### [Trecho citado]
####
Por Luis Fernando Novoa Garzon e Neiva Araujo
No mapeamento que segue, se busca sequenciar temporalmente o avanço do desmatamento no Estado de Rondônia em três períodos: de 1988 a 2007 em cor cinza, de 2007 a 2018 em cor vermelha e de 2018 a 2020 em cor rosa. O desmatamento consolidado até 2007 procura delinear o arco do desmatamento nessa região até o início da instalação e implementação dos grandes projetos do PAC – Programa de Aceleração de Crescimento, como as Usinas Hidrelétricas de Jirau e Santo Antônio no rio Madeira.
A marcação em vermelho demonstra como se alarga o eixo de devastação vertebrado pela BR 364 em direção à fronteira com a Bolívia por meio da ramificação das rodovias 425, 420 e 421. Fica nítido como os empreendimentos hidrelétricos de Jirau e Santo Antônio – e seus alongados reservatórios – potencializaram esse novo raio do arco do desmatamento. Destacam-se ainda investidas depredadoras carreadas pela BR 429 em direção à cidade de Costa Marques que, se integrada a Puerto Uztares, por meio de ponte em fase de projetamento, representará um novo corredor para expansão agropecuária nos dois lados da fronteira.
Em rosa, destacam-se as mais recentes áreas incorporadas sob a égide da discursividade bolsonarista do “vale-tudo” na Amazônia. Na porção norte de Rondônia, observa-se como o novo arco de desmatamento expande-se a partir de três focos: 1) a partir do distrito de Abunã, seguindo a BR 364, sentido Rio Branco no Acre; 2) ao longo da bacia do rio Machado (que deságua no rio Madeira) até o distrito de Demarcação, refletindo expectativas da construção da hidrelétrica de Tabajara e da instalação de novos terminais graneleiros na hidrovia Madeira-Amazonas; e 3) no entorno das rodovias 420 e 421 intensificam-se processos de invasão e desintegração de Territórios Indígenas e Unidades de Conservação.
Percebe-se ainda que existem processos minerários (em fases distintas) em praticamente todos os Territórios Indígenas e em grande parte das Unidades de Conservação (marcadas em quadrículas amarelas e verdes), processos que são acompanhados tanto de desmatamento quanto de garimpo ilegal, que resultam em movimentos coreográficos em frentes distintas e por diversos meios. Os acenos da Presidência da República e do Congresso Nacional às medidas de exploração compulsória de jazidas minerais, onde quer que se encontrem, são o pano de fundo para essas novas incorporações a fórceps. Diante desta política do fato consumado, qual seria o lugar do zoneamento socioeconômico-ecológico vigente no Estado?
####
### [Tarefas propostas]
a. Relacione todas as rodovias citadas no trecho sobre o desmatamento em Rondônia, identificando-as pela numeração que o texto lhes atribui.
b. Dê prosseguimento ao trecho sobre o desmatamento em Rondônia a partir da última frase apresentada.
####
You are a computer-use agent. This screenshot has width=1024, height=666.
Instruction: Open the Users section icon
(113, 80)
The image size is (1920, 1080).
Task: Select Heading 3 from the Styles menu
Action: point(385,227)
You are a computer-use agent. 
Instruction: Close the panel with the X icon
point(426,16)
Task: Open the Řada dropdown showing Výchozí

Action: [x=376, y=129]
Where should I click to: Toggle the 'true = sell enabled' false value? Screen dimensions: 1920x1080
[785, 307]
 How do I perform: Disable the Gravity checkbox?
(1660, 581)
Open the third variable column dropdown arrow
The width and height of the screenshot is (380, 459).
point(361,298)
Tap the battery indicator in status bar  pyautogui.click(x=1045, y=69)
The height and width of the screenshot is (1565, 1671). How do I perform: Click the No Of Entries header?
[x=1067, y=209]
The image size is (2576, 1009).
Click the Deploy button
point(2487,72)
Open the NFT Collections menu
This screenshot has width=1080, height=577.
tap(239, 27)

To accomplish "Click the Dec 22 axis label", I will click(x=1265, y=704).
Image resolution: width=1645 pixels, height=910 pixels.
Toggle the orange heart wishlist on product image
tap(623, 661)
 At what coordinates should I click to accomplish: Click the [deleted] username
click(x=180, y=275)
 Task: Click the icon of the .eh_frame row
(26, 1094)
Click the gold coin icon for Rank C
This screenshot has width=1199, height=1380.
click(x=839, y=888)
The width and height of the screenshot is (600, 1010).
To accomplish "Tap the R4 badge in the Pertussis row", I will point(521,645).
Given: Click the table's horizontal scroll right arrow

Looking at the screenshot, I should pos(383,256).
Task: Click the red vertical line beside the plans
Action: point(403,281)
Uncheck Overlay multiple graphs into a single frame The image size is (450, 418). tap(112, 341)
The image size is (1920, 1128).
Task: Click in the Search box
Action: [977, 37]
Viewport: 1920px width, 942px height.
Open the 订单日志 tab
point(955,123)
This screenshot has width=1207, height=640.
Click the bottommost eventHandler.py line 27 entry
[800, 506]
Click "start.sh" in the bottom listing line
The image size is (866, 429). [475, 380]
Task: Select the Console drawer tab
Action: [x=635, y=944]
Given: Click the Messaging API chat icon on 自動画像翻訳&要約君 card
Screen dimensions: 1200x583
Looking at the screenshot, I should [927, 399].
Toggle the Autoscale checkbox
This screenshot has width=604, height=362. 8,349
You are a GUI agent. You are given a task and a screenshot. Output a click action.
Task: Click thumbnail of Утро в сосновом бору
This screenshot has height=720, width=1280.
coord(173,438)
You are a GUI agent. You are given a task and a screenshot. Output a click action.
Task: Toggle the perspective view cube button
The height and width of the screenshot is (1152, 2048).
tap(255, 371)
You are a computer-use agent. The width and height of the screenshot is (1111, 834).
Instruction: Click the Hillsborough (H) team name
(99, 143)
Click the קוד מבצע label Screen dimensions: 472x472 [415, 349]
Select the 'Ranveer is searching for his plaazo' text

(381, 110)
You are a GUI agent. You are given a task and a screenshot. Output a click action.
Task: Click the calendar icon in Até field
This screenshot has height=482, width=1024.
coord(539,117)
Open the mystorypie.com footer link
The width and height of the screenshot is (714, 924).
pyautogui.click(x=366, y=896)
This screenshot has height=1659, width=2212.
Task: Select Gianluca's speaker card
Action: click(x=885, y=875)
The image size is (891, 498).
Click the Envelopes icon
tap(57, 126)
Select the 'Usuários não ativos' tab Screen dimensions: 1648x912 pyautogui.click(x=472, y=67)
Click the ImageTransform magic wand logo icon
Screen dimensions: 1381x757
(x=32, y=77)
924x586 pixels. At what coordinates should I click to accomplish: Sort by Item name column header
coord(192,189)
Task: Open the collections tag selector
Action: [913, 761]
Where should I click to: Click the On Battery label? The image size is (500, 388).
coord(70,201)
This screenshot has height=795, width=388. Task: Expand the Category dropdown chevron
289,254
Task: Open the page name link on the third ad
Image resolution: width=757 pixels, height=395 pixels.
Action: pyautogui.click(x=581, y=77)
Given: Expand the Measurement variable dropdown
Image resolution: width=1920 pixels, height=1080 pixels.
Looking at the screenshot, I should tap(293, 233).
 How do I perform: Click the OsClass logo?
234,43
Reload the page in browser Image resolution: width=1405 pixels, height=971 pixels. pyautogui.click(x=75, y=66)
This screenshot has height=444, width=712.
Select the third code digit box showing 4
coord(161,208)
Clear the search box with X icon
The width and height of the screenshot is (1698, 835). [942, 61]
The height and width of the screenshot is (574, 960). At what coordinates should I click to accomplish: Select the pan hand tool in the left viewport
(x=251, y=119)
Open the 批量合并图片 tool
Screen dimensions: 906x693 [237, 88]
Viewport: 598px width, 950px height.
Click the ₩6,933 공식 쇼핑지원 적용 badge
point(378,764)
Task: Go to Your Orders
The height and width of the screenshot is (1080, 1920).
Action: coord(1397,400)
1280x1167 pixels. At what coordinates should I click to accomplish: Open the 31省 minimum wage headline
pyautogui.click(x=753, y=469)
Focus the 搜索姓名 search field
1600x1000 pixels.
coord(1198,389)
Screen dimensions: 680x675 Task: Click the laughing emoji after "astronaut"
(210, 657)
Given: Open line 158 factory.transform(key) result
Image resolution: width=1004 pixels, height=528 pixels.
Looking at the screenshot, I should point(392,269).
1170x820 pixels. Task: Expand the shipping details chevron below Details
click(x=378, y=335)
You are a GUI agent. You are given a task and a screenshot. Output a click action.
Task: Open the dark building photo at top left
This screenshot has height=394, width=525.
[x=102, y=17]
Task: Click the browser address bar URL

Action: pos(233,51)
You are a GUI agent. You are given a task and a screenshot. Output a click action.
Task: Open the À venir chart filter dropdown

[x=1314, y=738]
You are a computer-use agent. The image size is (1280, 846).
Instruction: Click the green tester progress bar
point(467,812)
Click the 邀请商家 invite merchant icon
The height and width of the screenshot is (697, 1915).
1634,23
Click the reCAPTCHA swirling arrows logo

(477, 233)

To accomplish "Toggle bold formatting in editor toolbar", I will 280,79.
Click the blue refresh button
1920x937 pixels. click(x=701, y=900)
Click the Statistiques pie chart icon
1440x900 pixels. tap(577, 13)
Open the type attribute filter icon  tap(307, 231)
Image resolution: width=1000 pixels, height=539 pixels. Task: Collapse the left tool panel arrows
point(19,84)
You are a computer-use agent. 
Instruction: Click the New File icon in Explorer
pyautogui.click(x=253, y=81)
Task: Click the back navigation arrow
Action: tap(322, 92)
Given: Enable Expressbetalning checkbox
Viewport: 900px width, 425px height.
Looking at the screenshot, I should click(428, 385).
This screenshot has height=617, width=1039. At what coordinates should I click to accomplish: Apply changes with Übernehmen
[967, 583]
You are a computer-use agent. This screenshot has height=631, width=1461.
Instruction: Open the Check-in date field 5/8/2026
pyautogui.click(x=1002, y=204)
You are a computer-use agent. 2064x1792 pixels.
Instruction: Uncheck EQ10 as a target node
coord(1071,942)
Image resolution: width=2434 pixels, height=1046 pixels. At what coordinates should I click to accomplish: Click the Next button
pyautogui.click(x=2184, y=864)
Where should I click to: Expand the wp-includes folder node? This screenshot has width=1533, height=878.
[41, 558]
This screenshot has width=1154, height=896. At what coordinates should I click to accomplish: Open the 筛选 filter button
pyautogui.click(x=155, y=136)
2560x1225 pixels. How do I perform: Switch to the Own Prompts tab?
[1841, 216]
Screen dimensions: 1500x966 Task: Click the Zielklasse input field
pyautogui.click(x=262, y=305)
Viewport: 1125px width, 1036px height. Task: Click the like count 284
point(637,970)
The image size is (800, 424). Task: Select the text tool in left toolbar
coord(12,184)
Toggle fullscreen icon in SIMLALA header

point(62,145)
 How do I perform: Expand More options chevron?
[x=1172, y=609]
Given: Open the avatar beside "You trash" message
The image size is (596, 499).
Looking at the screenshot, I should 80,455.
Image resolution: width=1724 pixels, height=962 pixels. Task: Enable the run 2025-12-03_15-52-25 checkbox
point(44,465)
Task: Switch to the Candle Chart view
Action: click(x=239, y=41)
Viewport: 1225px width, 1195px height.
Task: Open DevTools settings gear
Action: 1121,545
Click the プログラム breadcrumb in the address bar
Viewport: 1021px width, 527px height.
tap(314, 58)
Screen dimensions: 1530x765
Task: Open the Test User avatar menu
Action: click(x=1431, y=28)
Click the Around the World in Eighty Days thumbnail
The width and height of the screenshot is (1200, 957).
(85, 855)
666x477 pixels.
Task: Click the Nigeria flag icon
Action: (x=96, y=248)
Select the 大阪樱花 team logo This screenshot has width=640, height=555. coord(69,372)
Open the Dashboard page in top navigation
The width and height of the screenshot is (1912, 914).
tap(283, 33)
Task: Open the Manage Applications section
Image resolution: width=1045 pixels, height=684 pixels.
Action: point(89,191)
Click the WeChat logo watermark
####
### [Resultados das tarefas]
a. BR 364; 425; 420; 421; BR 429

b.
Ressalte-se que o ZSEE foi concebido como um instrumento-mor da Política Nacional do Meio Ambiente – PNMA, Lei 6.938/1981, regulamentado pelo Decreto Federal 4.297/2002. A PNMA traz em no artigo 9º um rol de instrumentos de ordenamento territorial entrelaçados em que o estabelecimento de padrões de qualidade ambiental depende de um minucioso zoneamento ambiental, que depende por sua vez da criação de mosaicos de territórios especialmente protegidos, de zonas de amortecimento, e da restrição de atividades potencialmente poluentes, submetidas a avaliações sistemáticas de impacto ambiental e a licenciamentos condicionados.
O decreto regulamentador do zoneamento ressalta sua escora constitucional, explicitada nos artigos 21, inciso IX; 170, inciso VI; 186, inciso II e 225 da Constituição Federal de 1988 e enfatiza sua condição de “instrumento de organização do território a ser obrigatoriamente seguido na implantação de planos, obras e atividades públicas e privadas”. O ZSEE deve ser, portanto, um balizador das decisões dos agentes públicos e privados, de modo que a importância ecológica das localizações e entornos das intervenções e as fragilidades de ecossistemas, inerentes e/ou produzidas, sejam fundamento para vedações de determinadas intervenções ou para a busca de alternativas locacionais compatíveis.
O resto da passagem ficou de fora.